Import statsmodels requests

from statsmodels.tsa.seasonal import seasonal_decompose
from statsmodels.graphics.tsaplots import plot_acf
import matplotlib.pyplot as plt

Use statsmodels library to be able to decompose time series

Theory

--> Break a time series down into systematic and unsystematic components.

Systematic: Components of the time series that have consistency or recurrence and can be described and modeled.

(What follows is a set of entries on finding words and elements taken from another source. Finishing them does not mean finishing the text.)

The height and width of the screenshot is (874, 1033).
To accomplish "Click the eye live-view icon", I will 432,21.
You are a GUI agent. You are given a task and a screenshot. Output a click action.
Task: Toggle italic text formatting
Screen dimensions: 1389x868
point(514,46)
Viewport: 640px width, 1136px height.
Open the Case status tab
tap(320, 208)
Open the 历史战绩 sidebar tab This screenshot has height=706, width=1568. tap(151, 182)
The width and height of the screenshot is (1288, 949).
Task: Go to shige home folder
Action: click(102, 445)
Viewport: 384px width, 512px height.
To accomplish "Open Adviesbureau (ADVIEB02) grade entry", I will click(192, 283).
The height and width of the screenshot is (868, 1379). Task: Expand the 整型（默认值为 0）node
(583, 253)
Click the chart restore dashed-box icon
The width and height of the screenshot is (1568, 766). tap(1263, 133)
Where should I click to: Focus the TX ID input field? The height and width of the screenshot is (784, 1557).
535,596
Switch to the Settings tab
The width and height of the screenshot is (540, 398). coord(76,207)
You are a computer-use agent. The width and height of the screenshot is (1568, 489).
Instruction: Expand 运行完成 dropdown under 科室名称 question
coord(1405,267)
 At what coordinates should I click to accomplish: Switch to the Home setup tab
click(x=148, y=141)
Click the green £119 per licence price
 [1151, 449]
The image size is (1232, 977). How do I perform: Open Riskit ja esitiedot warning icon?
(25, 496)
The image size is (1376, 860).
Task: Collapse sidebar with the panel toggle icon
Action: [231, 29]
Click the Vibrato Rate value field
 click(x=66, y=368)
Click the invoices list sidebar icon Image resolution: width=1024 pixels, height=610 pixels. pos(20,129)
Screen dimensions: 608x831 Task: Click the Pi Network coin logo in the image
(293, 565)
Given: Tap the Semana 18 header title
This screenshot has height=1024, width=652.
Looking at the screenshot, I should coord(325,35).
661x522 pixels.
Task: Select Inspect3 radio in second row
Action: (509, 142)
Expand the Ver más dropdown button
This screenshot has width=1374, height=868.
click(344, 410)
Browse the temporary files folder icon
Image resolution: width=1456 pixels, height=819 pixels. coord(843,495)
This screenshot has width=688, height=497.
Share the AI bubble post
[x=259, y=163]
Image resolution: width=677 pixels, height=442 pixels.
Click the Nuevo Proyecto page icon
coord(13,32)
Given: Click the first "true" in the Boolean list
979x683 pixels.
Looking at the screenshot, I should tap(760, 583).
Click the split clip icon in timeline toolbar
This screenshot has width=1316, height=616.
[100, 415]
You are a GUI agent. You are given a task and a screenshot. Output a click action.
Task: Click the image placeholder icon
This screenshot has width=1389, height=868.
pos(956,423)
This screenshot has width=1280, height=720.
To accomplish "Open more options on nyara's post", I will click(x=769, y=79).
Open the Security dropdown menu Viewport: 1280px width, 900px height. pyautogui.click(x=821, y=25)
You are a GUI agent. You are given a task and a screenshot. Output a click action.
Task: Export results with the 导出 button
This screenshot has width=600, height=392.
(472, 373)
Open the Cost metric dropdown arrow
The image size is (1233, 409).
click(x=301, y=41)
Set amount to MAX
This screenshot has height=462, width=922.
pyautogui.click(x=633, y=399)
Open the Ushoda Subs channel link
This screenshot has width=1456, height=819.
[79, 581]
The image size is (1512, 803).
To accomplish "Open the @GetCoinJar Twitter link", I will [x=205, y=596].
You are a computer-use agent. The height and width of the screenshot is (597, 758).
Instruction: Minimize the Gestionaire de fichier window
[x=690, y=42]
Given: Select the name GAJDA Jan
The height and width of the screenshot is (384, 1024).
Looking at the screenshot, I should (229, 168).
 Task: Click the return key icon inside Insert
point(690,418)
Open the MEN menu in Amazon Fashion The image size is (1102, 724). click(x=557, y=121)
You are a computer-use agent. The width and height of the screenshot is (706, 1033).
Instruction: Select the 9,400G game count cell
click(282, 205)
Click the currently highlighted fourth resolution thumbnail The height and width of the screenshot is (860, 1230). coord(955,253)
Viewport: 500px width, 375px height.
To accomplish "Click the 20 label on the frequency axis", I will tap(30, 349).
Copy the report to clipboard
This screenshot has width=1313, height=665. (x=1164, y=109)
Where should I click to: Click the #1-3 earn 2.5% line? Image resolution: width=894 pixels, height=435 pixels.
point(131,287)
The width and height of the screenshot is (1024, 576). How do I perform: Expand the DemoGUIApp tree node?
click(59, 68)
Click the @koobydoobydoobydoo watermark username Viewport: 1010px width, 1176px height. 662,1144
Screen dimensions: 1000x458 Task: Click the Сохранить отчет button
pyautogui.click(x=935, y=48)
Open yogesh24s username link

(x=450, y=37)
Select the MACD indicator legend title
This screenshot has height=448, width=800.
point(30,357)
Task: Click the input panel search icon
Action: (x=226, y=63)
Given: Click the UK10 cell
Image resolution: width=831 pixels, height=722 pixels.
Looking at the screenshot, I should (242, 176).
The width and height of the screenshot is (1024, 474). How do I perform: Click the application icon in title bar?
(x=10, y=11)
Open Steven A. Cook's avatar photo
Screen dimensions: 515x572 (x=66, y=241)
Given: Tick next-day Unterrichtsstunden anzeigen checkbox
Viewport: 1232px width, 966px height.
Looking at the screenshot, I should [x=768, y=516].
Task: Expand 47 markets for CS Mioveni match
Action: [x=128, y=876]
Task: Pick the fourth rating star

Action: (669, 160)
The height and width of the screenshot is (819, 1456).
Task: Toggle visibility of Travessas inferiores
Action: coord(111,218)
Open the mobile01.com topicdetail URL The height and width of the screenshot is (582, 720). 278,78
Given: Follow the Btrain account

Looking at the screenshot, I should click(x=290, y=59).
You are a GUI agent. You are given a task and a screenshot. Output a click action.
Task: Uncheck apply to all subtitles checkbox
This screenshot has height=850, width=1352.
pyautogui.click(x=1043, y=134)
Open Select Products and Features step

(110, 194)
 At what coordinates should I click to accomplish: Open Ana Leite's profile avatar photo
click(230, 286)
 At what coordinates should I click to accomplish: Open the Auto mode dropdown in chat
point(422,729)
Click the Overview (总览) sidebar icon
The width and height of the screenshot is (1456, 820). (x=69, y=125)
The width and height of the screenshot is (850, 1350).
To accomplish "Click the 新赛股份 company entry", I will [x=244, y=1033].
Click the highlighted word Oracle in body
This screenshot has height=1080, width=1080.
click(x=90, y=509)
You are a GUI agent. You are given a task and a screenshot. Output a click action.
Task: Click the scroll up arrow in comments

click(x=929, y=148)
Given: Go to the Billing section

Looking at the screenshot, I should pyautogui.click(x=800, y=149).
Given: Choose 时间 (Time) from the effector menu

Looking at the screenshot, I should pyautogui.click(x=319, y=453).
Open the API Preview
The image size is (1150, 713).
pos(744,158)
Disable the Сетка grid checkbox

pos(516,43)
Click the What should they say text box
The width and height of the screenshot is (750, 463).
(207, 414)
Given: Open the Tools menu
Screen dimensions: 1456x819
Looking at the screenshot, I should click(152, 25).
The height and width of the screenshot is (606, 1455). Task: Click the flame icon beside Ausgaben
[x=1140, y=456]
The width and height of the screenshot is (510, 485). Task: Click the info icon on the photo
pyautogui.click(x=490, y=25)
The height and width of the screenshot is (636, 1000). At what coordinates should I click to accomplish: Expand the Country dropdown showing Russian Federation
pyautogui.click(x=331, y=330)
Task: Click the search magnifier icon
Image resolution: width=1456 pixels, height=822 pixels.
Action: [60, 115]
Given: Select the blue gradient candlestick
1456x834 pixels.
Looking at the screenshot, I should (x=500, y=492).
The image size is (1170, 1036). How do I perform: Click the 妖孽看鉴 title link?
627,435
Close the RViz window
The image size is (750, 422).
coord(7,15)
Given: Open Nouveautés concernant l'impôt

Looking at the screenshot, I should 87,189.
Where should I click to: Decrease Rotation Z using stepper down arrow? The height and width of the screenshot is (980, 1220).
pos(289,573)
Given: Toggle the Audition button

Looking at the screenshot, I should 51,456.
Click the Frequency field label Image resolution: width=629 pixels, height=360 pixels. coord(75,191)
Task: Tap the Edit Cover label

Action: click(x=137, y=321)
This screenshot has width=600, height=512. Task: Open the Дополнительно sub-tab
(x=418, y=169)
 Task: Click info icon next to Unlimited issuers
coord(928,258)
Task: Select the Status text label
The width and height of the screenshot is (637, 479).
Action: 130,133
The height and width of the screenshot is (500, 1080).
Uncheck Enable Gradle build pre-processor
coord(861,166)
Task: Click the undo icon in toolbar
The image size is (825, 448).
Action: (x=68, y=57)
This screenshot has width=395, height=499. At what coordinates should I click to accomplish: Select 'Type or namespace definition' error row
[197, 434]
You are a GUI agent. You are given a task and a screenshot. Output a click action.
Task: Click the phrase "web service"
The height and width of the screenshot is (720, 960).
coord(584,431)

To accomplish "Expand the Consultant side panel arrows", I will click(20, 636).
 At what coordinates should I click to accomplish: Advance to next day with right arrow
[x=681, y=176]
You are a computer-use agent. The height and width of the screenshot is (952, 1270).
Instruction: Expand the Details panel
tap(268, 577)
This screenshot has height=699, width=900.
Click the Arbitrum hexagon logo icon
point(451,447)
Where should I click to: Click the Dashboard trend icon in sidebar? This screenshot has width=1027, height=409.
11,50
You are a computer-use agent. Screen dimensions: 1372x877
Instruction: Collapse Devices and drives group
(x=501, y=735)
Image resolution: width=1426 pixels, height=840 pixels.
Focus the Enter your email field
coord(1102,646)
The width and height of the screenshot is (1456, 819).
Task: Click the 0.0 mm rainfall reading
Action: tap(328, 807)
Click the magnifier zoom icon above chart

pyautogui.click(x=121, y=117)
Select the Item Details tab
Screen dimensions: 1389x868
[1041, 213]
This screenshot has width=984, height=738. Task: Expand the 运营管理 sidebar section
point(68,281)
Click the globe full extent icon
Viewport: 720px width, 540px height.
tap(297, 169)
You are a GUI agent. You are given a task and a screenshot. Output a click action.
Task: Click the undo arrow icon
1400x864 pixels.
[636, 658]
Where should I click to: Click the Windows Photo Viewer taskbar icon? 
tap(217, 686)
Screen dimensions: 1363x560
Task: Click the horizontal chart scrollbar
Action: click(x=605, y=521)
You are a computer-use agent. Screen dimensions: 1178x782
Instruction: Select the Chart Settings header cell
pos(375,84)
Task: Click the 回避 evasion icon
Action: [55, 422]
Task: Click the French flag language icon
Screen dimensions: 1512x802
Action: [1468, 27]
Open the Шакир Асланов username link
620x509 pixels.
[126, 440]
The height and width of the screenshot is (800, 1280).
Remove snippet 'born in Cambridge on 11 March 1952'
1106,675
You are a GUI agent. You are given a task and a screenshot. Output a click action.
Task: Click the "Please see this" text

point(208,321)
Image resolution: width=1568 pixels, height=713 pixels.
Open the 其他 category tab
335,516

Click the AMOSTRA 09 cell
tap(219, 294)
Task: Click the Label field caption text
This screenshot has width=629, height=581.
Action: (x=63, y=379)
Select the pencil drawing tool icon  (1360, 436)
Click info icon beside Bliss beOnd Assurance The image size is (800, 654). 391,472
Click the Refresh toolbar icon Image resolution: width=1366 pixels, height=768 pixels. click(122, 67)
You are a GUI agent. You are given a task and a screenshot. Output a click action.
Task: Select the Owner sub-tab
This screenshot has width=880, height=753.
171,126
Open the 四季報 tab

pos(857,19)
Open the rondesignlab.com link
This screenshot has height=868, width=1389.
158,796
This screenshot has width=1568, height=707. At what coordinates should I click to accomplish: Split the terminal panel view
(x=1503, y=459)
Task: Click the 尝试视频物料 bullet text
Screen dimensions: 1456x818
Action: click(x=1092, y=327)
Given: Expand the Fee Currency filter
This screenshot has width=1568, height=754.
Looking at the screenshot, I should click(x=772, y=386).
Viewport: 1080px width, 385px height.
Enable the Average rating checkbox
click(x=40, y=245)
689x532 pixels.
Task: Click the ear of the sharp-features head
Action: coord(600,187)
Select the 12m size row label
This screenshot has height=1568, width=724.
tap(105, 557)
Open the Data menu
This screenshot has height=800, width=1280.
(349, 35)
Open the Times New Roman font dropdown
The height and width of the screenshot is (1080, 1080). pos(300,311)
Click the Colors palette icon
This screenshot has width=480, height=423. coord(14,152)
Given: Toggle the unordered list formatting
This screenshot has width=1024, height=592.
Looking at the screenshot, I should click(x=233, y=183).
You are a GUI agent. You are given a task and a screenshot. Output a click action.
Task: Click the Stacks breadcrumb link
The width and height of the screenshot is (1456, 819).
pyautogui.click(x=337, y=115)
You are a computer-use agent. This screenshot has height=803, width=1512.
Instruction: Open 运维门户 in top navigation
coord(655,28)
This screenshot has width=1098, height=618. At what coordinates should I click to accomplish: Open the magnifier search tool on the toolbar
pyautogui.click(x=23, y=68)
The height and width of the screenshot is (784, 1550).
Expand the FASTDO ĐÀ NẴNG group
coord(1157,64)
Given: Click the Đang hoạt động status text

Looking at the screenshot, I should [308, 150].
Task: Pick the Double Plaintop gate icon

Non-Systematic: Components of the time series that cannot be directly modeled. A given time series is thought to consist of three systematic components including level, trend, seasonality, and one non-systematic component called noise.

These components are defined as follows:

Observed: The value in the series.
Trend: The increasing or decreasing value in the series. Trend is the moving average in the period.
Seasonality: The repeating short-term cycle in the series. Seasonality+Noise = observed/trend for multiplicative model or = observed-trend for additive and then average to retrieve the pure seasonality
Noise: The random variation in the series.

A series is thought to be an aggregate or combination of these four components. That's why there are 2 models: additive and multiplicative.
For additive model, Time series value = trend component + seasonal component + noise component
For multiplicative model, Time series value = trend component * seasonal component * noise component

Code

The function below shows how to decompose a series into trend, seasonal, and residual components assuming an additive model and plot the result.
seasonal_decompose returns an object with trend, seasonal, residuals and observed attributes (each one is an array).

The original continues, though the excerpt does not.